Core Experiment Components
Control
The unchanged, original version that serves as your baseline for comparison. In an A/B test, the control is what your visitors currently experience. Its purpose is to answer the counterfactual question: "What would have happened if we'd changed nothing?" Without a control, you cannot attribute any difference in outcomes to the change you made — you'd be measuring seasonality, traffic mix shifts, and dozens of other variables alongside your change.
Variant (Treatment)
The modified version of the experience that embodies your hypothesis. In a standard A/B test, there is one variant. In an A/B/n test, there are multiple. The variant should differ from the control in exactly one way to maintain experimental clarity. When multiple elements change simultaneously, you lose the ability to determine which change drove the result.
Hypothesis
A testable prediction about what will happen and why. A proper hypothesis has three parts: the proposed change, the expected effect, and the reasoning. For example: "Changing the CTA from 'Learn More' to 'Start Free Trial' will increase sign-up rate by 10% because it reduces perceived commitment and makes the next step concrete." The hypothesis should be written before the test is designed. It serves as the foundation for calculating sample size, choosing metrics, and interpreting results.
Statistical Concepts
Statistical Significance
A result is statistically significant when the observed difference between control and variant is unlikely to have occurred by random chance alone. The threshold for "unlikely" is set by your significance level (alpha), typically 5%. If a result is significant at the 5% level, it means there's less than a 5% probability that you'd see a difference this large if the variant had no real effect.

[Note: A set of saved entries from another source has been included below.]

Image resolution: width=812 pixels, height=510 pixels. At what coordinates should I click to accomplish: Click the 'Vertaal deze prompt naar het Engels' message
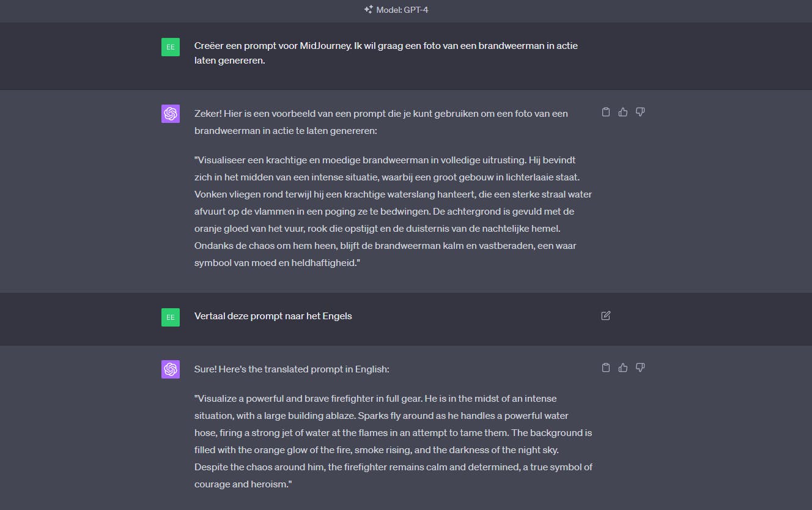point(273,316)
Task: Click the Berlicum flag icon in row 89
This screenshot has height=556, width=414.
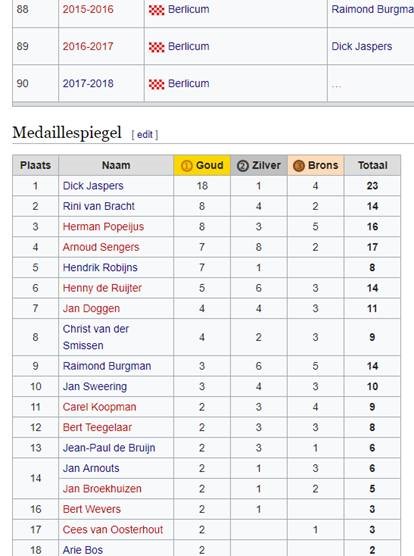Action: [156, 47]
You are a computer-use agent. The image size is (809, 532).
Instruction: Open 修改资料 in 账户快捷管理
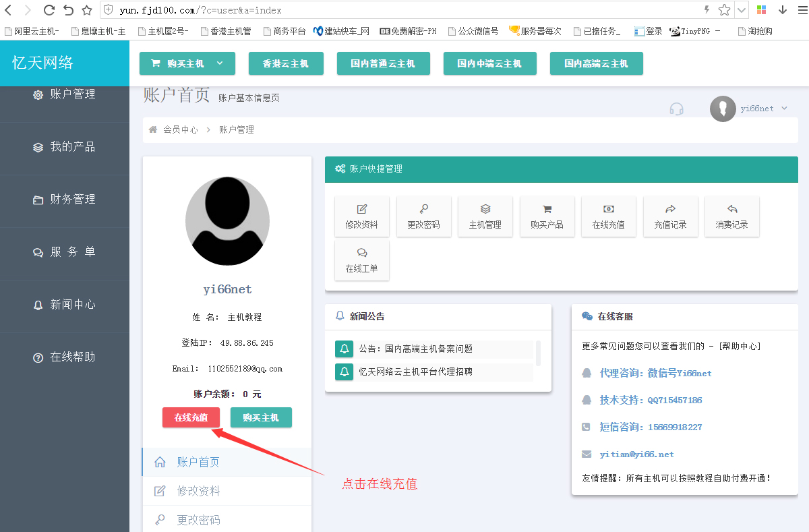(x=362, y=216)
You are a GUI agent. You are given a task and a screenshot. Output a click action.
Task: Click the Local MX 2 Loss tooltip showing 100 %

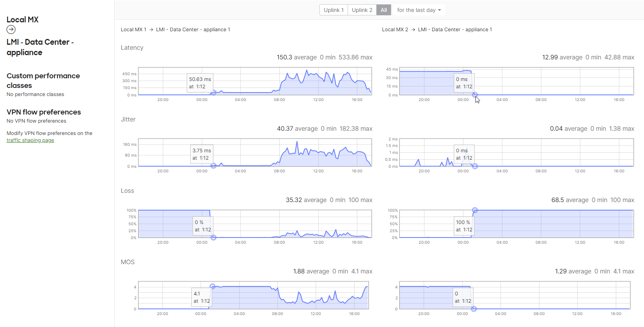pos(463,226)
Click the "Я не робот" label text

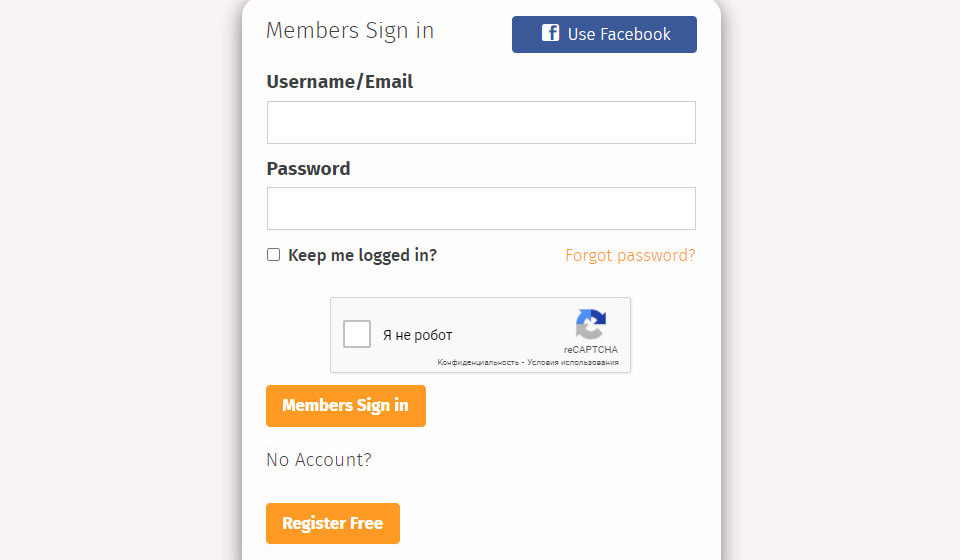[x=417, y=335]
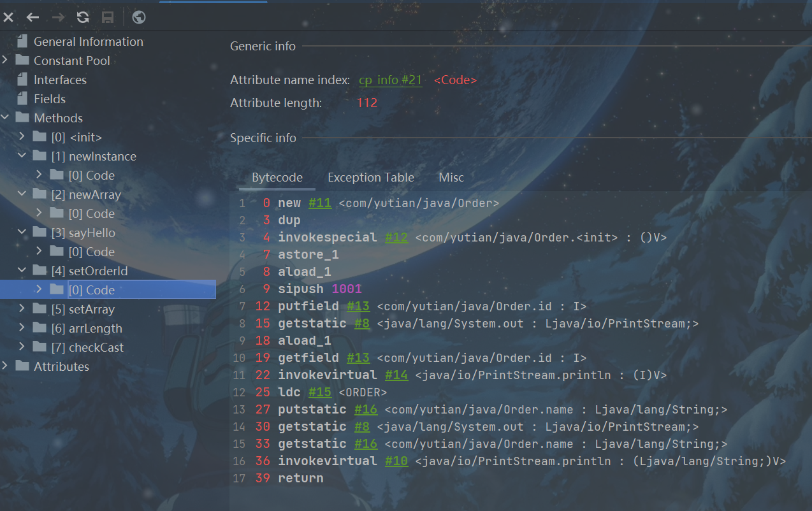This screenshot has width=812, height=511.
Task: Open constant pool link #11 after new
Action: 320,203
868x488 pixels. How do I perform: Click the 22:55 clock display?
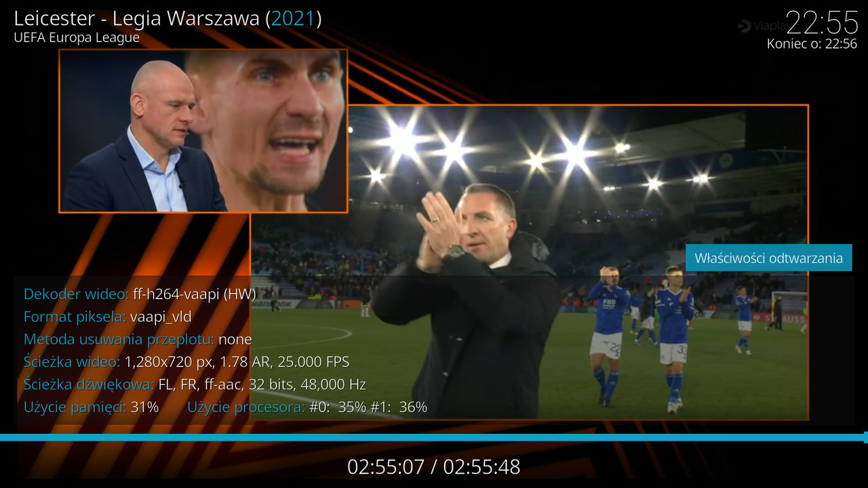click(823, 22)
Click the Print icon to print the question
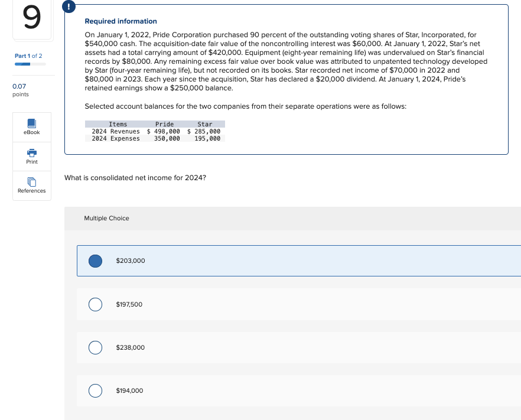The image size is (521, 420). 31,156
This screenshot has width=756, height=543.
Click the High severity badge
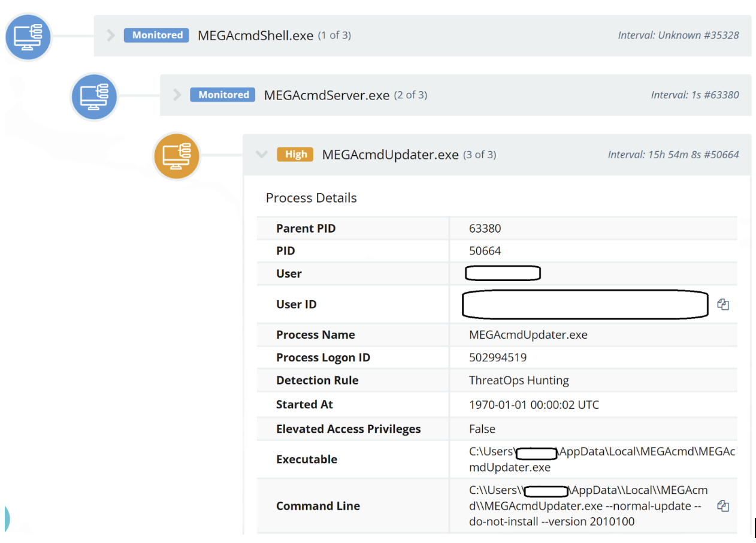[x=295, y=154]
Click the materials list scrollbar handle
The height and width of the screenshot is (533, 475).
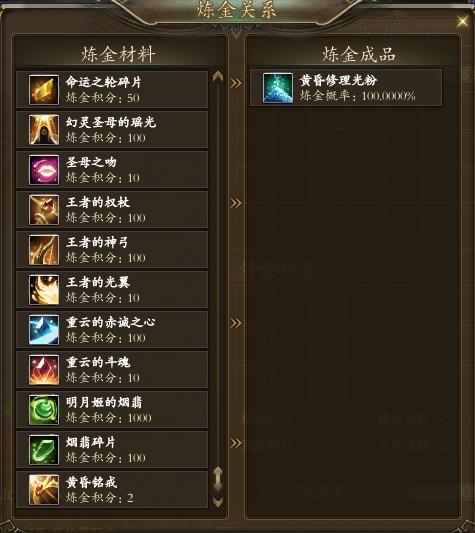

Critical nuance: Statistical significance does not mean "important" or "meaningful." A 0.1% improvement can be statistically significant with enough traffic. Whether that improvement is worth implementing is a business decision, not a statistical one.
P-Value
The probability of observing a result as extreme as (or more extreme than) your test result, assuming the null hypothesis is true. In plain language: if your variant actually has no effect, how likely is it that you'd still see data this different from the control?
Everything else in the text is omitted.